Ser gay
Si te digo que soy español, hablo inglés, me gusta la música, el deporte, soy periodista, soy gay y me encanta el cine, probablemente el hecho que más resalte sea el penúltimo. ¿No? Bueno, entonces seré un poco más sutil. Suponte que me ves en las siguientes situaciones: un adhesivo con la bandera española, oyendo la radio, bailando, escribiendo, besándome con un hombre o yendo al cine ¿Cuál te llamaría más la atención?
La respuesta es más bien obvia. ¿Soy diferente por ello? No, y aunque cada día más el mundo se acerca a esa opinión (aunque a veces aparente lo contrario), por el momento no concordamos la sociedad y yo. El capítulo de entrada para esta sección lo títulé originalmente En voz baja, porque hasta hace poco creía que no era un tema que se debía pregonar. La sexualidad es, principalmente, un asunto íntimo que no se debe compartir con terceros.
Sólo diré una cosa: es muy difícil no revelar la sexualidad. Debido a mis constantes cambios de trabajo, cada grupo de compañeros es una tábula rasa donde se puede comprobar esta teoría.
Te voy a dar varios ejemplos:
Me cambio de puesto para estar más cerca de las dos reporteras con las que trabajo. Dos hombres pasan, observan el cambio, y dicen tranquilamente: «Ya veo por qué te has cambiado, para estar más cerca de estas dos».
Una compañera se queja de dos chicas, lesbianas, se hayan besado durante una fiesta de la empresa. «Que hagan lo que quieran, pero no delante mío. ¡Qué asco!»
Otro compañero, cuando observa la cara de un grupo musical, exclama, «¡qué cara de maricones tienen!».
Otro más, casado y obviamente heterosexual, cuando es preguntado por qué no quiere donar sangre, suelta: «Es que soy maricón».
A todo esto se me contesta, cuando tengo que defenderme o expresar la ofensa cometida, «ah, perdona, no sabía que eras gay». Luego, en muchos casos, añaden con cierto aire de autoexcusa, «es que no pareces gay». O sea, que cuando no cumplo con su estereotipo de maricón, entonces están libres de insultar y ofender. Ese es el peor antihomosexualismo de todos, y probablemente el más ofensivo, pues se esconde tras el manto no sólo de la ignorancia, sino de la hipocresía.

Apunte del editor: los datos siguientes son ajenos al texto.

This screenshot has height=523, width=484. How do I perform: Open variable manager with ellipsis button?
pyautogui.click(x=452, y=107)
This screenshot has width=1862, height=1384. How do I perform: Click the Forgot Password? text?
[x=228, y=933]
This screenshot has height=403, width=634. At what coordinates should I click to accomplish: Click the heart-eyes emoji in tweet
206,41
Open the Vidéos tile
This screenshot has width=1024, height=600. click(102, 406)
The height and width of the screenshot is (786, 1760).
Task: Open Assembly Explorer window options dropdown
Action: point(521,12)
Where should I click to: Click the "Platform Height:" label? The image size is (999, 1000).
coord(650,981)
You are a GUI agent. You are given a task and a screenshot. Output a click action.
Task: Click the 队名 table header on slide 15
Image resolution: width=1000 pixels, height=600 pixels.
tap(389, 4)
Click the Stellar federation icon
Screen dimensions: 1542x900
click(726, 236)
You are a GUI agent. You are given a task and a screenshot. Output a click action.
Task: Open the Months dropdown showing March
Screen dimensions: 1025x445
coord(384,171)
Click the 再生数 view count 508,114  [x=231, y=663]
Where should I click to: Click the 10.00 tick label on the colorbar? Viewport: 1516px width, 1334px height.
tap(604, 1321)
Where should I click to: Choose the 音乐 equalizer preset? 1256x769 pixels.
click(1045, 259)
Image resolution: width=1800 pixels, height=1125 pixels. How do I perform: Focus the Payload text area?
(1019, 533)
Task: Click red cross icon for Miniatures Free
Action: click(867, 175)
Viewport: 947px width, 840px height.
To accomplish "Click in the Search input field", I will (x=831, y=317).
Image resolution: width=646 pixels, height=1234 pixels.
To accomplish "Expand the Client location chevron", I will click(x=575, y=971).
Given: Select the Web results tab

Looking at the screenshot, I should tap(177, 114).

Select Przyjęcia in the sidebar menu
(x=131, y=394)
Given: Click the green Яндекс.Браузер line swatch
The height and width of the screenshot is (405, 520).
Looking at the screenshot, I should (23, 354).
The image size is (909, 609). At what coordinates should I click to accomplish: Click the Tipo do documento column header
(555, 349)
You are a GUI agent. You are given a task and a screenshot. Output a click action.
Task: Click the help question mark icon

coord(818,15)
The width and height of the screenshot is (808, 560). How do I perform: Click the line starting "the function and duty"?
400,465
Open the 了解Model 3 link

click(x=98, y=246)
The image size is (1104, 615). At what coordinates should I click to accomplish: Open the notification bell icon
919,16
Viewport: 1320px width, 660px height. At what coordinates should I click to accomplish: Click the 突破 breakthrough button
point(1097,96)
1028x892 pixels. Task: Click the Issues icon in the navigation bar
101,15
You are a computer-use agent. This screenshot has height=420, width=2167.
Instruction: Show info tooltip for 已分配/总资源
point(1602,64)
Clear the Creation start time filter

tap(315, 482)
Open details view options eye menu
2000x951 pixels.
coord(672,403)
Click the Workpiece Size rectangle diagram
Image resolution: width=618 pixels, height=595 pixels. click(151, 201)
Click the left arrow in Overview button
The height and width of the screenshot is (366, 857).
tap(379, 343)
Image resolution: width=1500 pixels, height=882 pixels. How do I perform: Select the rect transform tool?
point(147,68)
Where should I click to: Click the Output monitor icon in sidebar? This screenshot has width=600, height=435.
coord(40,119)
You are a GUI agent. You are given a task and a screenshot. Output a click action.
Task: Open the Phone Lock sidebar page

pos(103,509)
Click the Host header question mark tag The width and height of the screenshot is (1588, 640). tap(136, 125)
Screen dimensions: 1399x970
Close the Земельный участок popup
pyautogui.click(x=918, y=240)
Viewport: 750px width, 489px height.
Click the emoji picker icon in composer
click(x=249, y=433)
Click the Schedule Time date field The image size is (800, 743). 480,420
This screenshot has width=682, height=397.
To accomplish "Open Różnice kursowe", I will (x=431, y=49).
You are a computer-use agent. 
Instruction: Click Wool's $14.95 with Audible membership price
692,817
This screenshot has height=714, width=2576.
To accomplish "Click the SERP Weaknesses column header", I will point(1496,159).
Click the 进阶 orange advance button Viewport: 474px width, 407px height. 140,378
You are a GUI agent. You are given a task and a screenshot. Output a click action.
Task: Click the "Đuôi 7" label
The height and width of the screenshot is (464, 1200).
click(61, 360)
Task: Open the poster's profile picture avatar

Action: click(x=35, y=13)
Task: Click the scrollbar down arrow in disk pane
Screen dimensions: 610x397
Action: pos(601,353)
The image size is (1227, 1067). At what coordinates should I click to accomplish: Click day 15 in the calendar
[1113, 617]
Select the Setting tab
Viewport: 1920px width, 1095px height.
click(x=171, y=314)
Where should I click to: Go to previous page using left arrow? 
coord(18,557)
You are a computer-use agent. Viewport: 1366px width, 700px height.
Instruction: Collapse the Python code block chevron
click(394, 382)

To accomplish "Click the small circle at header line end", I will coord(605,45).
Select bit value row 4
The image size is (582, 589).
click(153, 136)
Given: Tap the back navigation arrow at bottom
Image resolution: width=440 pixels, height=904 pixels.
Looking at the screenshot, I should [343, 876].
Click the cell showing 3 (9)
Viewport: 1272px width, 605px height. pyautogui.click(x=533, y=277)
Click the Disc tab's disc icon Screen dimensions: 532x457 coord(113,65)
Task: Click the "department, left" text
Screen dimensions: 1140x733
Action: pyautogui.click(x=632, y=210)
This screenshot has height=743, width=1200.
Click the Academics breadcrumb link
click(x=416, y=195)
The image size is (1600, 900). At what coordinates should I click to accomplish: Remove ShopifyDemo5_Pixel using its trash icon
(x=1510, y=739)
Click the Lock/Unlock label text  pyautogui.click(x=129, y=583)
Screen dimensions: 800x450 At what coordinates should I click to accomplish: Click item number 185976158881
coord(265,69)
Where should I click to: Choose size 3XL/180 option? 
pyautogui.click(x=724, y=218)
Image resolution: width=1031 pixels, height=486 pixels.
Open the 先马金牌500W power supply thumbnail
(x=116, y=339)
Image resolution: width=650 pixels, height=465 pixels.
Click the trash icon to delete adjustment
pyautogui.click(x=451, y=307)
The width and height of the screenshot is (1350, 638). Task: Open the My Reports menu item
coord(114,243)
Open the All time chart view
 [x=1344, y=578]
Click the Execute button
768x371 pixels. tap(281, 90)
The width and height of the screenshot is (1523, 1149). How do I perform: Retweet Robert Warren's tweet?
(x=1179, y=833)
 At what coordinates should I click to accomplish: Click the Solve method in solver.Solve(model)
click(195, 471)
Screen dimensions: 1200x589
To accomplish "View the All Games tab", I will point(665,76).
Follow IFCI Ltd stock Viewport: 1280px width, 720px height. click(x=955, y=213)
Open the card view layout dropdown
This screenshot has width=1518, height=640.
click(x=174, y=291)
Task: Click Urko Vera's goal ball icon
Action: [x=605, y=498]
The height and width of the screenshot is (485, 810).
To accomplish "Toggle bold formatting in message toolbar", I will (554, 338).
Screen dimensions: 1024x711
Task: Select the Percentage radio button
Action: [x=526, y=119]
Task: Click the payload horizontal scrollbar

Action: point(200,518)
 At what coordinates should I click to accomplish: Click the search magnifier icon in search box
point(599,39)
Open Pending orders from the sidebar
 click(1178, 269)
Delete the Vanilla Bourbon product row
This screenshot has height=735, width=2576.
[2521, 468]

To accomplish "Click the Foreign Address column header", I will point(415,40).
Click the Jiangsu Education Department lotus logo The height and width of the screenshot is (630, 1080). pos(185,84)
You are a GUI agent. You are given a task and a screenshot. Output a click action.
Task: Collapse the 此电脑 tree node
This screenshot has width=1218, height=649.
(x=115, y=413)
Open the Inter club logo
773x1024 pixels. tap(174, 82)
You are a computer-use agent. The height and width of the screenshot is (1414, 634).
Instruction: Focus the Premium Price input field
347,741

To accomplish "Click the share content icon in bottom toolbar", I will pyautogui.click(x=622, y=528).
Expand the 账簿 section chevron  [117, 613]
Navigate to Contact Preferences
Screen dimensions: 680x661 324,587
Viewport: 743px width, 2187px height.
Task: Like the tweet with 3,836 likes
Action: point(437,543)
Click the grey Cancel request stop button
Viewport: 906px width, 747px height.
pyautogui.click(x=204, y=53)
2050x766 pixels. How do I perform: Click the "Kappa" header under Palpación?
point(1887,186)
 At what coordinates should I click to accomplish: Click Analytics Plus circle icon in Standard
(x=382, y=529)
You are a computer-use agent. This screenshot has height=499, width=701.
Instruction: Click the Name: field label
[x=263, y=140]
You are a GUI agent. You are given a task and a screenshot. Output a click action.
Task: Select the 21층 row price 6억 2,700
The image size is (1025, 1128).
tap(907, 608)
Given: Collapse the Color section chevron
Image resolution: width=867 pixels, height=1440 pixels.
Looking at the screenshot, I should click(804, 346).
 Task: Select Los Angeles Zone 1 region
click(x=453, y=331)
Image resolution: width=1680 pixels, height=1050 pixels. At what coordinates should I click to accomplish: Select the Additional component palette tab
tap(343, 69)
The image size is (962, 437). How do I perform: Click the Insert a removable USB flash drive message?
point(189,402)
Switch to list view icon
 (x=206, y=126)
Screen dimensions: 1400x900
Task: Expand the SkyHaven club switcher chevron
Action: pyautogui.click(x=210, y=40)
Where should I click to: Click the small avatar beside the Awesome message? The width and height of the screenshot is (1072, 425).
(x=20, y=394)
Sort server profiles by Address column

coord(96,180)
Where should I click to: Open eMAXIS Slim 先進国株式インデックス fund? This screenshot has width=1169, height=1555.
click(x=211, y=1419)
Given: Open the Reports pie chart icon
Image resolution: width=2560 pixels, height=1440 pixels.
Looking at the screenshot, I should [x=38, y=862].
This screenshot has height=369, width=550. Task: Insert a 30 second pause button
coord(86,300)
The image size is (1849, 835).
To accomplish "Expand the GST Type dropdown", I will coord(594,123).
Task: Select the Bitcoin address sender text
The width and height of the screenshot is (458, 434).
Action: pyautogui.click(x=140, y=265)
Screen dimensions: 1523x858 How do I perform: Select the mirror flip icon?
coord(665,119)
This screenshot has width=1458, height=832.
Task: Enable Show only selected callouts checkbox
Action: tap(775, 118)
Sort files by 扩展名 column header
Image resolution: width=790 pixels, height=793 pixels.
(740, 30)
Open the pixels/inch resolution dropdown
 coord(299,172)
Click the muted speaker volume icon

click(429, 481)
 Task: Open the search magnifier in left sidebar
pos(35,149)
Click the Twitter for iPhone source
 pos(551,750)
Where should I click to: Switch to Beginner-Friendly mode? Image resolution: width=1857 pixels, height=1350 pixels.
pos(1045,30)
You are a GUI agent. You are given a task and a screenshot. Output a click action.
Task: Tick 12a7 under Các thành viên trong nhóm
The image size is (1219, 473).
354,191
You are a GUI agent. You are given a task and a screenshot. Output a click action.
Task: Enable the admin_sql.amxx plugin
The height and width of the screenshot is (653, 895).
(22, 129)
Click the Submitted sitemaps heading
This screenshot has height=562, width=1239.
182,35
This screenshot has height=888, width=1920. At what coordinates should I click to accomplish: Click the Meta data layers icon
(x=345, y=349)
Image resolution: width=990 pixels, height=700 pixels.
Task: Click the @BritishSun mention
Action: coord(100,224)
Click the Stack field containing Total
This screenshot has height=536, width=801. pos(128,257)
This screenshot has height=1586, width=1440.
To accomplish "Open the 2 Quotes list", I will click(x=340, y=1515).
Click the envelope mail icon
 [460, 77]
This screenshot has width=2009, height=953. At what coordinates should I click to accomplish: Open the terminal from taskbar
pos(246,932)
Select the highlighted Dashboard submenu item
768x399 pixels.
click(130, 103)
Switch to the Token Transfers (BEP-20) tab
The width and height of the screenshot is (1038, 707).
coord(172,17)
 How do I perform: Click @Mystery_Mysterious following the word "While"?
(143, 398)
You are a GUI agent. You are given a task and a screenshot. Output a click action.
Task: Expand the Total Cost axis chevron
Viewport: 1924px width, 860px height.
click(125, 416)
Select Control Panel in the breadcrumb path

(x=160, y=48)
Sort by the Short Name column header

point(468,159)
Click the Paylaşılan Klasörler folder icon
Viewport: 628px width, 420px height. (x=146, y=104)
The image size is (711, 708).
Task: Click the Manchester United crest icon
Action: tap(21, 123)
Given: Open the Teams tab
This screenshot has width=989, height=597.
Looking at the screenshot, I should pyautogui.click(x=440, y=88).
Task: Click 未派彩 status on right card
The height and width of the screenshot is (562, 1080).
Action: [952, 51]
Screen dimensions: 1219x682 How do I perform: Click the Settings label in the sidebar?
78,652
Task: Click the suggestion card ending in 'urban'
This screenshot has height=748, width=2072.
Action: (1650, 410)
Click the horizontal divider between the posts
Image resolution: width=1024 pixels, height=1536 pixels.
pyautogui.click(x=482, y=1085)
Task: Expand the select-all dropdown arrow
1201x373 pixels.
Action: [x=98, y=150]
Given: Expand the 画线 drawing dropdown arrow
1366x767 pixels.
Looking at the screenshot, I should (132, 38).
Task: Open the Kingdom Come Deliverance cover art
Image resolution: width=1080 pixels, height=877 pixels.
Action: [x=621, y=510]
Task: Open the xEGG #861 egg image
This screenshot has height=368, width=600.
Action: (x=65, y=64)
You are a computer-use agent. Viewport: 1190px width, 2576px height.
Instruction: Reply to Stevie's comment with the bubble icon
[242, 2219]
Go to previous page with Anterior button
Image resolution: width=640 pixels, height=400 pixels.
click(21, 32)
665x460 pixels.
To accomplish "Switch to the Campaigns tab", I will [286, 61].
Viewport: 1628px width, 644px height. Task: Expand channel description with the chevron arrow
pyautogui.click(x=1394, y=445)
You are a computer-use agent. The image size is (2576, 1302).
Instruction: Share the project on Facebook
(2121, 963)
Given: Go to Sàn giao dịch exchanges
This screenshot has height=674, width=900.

Si alguien me vuelve a decir «ah, pero es que no pareces gay», creo que voy a estallar.
Claro, eso no quiere decir que me considere un ser absolutamente sexual. Mi sexualidad es una parte minoritaria de mi persona, pero aún así importante.
Los homosexuales hemos existido desde el principio de la historia, y tenemos emperadores (Alejandro Magno, Pu-Yi), reyes (Eduardo II de Inglaterra, Francisco de Asís, marido de la reina Isabel II de España), militares (Guillermo el Grande de Prusia, Ernest Röhm), y de todo un poco.
Pero además de los conocidos, somos los de la calle. Tus vecinos, tus hijos, tus padres, tus hermanos, tus primos, tus compañeros de trabajo y escuela. Estamos en casi todos los lados no porque nos pongamos de acuerdo, sino porque Dios nos hizo así. Y Dios nos lleva haciendo desde hace milenios, con represión y todo.
¿Qué es ser gay?
Me hacen gracia las personas que dicen que uno es gay por impresiones familiares, maternas o lo que sea. Podría dedicarle parrafadas enteras al tema, pero sencillamente te diré que soy gay y lo anuncio porque así soy yo. Es parte de mi vida, y no me voy a negar.